▸ **Assigned task**: Write the records out again, exactly.

Source data:

::::

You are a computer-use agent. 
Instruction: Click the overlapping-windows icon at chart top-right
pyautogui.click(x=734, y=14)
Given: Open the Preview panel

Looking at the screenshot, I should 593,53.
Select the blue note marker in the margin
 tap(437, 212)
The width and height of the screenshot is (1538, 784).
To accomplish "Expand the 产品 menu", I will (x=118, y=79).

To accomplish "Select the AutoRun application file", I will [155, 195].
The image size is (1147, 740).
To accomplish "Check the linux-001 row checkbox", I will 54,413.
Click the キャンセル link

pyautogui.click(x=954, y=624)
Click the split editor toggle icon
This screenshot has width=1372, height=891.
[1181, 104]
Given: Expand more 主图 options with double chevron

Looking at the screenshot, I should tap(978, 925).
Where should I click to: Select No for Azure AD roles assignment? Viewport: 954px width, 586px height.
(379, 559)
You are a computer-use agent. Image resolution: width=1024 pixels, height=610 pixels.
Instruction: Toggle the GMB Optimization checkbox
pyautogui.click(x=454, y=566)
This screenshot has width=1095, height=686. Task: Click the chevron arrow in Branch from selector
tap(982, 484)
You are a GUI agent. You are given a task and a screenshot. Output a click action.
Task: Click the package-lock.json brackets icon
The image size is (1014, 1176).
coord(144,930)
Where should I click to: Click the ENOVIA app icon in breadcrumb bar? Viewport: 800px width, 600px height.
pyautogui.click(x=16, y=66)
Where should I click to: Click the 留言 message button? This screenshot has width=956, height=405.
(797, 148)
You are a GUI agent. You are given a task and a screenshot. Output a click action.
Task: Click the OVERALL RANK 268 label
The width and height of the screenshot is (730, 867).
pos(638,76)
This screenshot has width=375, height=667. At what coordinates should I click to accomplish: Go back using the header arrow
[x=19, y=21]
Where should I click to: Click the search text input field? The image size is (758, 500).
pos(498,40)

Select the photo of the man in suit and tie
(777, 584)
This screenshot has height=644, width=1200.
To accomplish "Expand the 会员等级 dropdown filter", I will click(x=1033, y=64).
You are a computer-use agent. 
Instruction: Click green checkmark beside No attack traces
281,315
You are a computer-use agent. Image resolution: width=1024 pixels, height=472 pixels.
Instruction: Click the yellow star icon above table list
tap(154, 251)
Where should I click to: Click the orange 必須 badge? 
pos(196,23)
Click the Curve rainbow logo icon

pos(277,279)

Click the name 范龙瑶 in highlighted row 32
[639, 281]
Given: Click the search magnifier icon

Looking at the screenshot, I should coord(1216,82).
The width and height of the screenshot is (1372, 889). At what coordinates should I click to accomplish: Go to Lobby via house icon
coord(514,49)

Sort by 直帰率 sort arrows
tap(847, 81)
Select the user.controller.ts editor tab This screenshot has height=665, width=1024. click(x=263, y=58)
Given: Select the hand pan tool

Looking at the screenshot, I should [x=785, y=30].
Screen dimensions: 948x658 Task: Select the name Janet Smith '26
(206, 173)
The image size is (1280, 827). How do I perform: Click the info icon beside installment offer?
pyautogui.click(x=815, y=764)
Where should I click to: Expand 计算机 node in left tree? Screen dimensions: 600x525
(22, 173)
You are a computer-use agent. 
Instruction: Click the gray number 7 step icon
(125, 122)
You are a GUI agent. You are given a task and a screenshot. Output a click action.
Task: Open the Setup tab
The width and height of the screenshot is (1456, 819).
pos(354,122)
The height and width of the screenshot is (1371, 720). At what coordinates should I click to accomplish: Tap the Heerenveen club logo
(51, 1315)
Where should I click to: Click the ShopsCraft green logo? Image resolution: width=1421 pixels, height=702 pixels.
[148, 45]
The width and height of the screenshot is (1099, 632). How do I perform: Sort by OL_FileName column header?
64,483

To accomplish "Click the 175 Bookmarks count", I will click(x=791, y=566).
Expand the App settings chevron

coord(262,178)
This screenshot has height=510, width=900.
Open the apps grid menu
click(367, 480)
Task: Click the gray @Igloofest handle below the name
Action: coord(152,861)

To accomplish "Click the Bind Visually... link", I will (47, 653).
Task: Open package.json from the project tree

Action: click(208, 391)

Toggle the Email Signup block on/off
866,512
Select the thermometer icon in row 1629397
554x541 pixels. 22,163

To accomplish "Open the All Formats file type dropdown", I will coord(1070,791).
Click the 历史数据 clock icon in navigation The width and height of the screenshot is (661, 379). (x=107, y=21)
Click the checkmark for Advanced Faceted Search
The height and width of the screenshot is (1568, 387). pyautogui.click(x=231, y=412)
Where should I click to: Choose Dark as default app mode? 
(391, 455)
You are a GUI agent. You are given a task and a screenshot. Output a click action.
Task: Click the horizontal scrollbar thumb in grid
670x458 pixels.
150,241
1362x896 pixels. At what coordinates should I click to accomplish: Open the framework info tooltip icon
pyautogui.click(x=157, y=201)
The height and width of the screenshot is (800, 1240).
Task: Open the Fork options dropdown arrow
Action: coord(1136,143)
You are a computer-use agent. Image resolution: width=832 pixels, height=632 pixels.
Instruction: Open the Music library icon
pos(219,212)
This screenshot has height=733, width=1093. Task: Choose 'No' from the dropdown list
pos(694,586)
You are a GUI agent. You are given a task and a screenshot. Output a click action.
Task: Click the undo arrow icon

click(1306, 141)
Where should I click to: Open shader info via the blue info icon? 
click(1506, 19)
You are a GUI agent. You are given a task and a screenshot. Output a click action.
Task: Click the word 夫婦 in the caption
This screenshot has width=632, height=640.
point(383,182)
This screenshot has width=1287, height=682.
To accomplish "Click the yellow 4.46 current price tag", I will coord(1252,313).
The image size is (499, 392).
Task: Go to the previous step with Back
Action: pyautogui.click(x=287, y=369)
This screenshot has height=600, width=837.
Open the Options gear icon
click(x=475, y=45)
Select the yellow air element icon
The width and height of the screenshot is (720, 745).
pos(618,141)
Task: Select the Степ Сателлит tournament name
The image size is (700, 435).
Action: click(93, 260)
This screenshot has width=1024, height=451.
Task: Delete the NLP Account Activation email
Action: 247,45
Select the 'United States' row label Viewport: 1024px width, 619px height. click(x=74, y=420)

::::

▸ **Exercise result**:
You are a computer-use agent. 
Instruction: Click the overlapping-windows icon at chart top-right
pyautogui.click(x=734, y=14)
Given: Open the Preview panel

Looking at the screenshot, I should 593,53.
Select the blue note marker in the margin
 tap(437, 212)
The width and height of the screenshot is (1538, 784).
To accomplish "Expand the 产品 menu", I will (x=118, y=79).

To accomplish "Select the AutoRun application file", I will [155, 195].
The image size is (1147, 740).
To accomplish "Check the linux-001 row checkbox", I will 54,413.
Click the キャンセル link

pyautogui.click(x=954, y=624)
Click the split editor toggle icon
This screenshot has width=1372, height=891.
[1181, 104]
Given: Expand more 主图 options with double chevron

Looking at the screenshot, I should tap(978, 925).
Where should I click to: Select No for Azure AD roles assignment? Viewport: 954px width, 586px height.
(379, 559)
You are a computer-use agent. Image resolution: width=1024 pixels, height=610 pixels.
Instruction: Toggle the GMB Optimization checkbox
pyautogui.click(x=454, y=566)
This screenshot has width=1095, height=686. Task: Click the chevron arrow in Branch from selector
tap(982, 484)
You are a GUI agent. You are given a task and a screenshot. Output a click action.
Task: Click the package-lock.json brackets icon
The image size is (1014, 1176).
coord(144,930)
Where should I click to: Click the ENOVIA app icon in breadcrumb bar? Viewport: 800px width, 600px height.
pyautogui.click(x=16, y=66)
Where should I click to: Click the 留言 message button? This screenshot has width=956, height=405.
(797, 148)
You are a GUI agent. You are given a task and a screenshot. Output a click action.
Task: Click the OVERALL RANK 268 label
The width and height of the screenshot is (730, 867).
pos(638,76)
This screenshot has width=375, height=667. At what coordinates should I click to accomplish: Go back using the header arrow
[x=19, y=21]
Where should I click to: Click the search text input field? The image size is (758, 500).
pos(498,40)

Select the photo of the man in suit and tie
(777, 584)
This screenshot has height=644, width=1200.
To accomplish "Expand the 会员等级 dropdown filter", I will click(x=1033, y=64).
You are a computer-use agent. 
Instruction: Click green checkmark beside No attack traces
281,315
You are a computer-use agent. Image resolution: width=1024 pixels, height=472 pixels.
Instruction: Click the yellow star icon above table list
tap(154, 251)
Where should I click to: Click the orange 必須 badge? 
pos(196,23)
Click the Curve rainbow logo icon

pos(277,279)

Click the name 范龙瑶 in highlighted row 32
[639, 281]
Given: Click the search magnifier icon

Looking at the screenshot, I should coord(1216,82).
The width and height of the screenshot is (1372, 889). At what coordinates should I click to accomplish: Go to Lobby via house icon
coord(514,49)

Sort by 直帰率 sort arrows
tap(847, 81)
Select the user.controller.ts editor tab This screenshot has height=665, width=1024. click(x=263, y=58)
Given: Select the hand pan tool

Looking at the screenshot, I should [x=785, y=30].
Screen dimensions: 948x658 Task: Select the name Janet Smith '26
(206, 173)
The image size is (1280, 827). How do I perform: Click the info icon beside installment offer?
pyautogui.click(x=815, y=764)
Where should I click to: Expand 计算机 node in left tree? Screen dimensions: 600x525
(22, 173)
You are a computer-use agent. 
Instruction: Click the gray number 7 step icon
(125, 122)
You are a GUI agent. You are given a task and a screenshot. Output a click action.
Task: Open the Setup tab
The width and height of the screenshot is (1456, 819).
pos(354,122)
The height and width of the screenshot is (1371, 720). At what coordinates should I click to accomplish: Tap the Heerenveen club logo
(51, 1315)
Where should I click to: Click the ShopsCraft green logo? Image resolution: width=1421 pixels, height=702 pixels.
[148, 45]
The width and height of the screenshot is (1099, 632). How do I perform: Sort by OL_FileName column header?
64,483

To accomplish "Click the 175 Bookmarks count", I will click(x=791, y=566).
Expand the App settings chevron

coord(262,178)
This screenshot has height=510, width=900.
Open the apps grid menu
click(367, 480)
Task: Click the gray @Igloofest handle below the name
Action: coord(152,861)

To accomplish "Click the Bind Visually... link", I will (47, 653).
Task: Open package.json from the project tree

Action: click(208, 391)

Toggle the Email Signup block on/off
866,512
Select the thermometer icon in row 1629397
554x541 pixels. 22,163

To accomplish "Open the All Formats file type dropdown", I will coord(1070,791).
Click the 历史数据 clock icon in navigation The width and height of the screenshot is (661, 379). (x=107, y=21)
Click the checkmark for Advanced Faceted Search
The height and width of the screenshot is (1568, 387). pyautogui.click(x=231, y=412)
Where should I click to: Choose Dark as default app mode? 
(391, 455)
You are a GUI agent. You are given a task and a screenshot. Output a click action.
Task: Click the horizontal scrollbar thumb in grid
670x458 pixels.
150,241
1362x896 pixels. At what coordinates should I click to accomplish: Open the framework info tooltip icon
pyautogui.click(x=157, y=201)
The height and width of the screenshot is (800, 1240).
Task: Open the Fork options dropdown arrow
Action: coord(1136,143)
You are a computer-use agent. Image resolution: width=832 pixels, height=632 pixels.
Instruction: Open the Music library icon
pos(219,212)
This screenshot has height=733, width=1093. Task: Choose 'No' from the dropdown list
pos(694,586)
You are a GUI agent. You are given a task and a screenshot. Output a click action.
Task: Click the undo arrow icon

click(1306, 141)
Where should I click to: Open shader info via the blue info icon? 
click(1506, 19)
You are a GUI agent. You are given a task and a screenshot. Output a click action.
Task: Click the word 夫婦 in the caption
This screenshot has width=632, height=640.
point(383,182)
This screenshot has width=1287, height=682.
To accomplish "Click the yellow 4.46 current price tag", I will coord(1252,313).
The image size is (499, 392).
Task: Go to the previous step with Back
Action: pyautogui.click(x=287, y=369)
This screenshot has height=600, width=837.
Open the Options gear icon
click(x=475, y=45)
Select the yellow air element icon
The width and height of the screenshot is (720, 745).
pos(618,141)
Task: Select the Степ Сателлит tournament name
The image size is (700, 435).
Action: click(93, 260)
This screenshot has width=1024, height=451.
Task: Delete the NLP Account Activation email
Action: 247,45
Select the 'United States' row label Viewport: 1024px width, 619px height. click(x=74, y=420)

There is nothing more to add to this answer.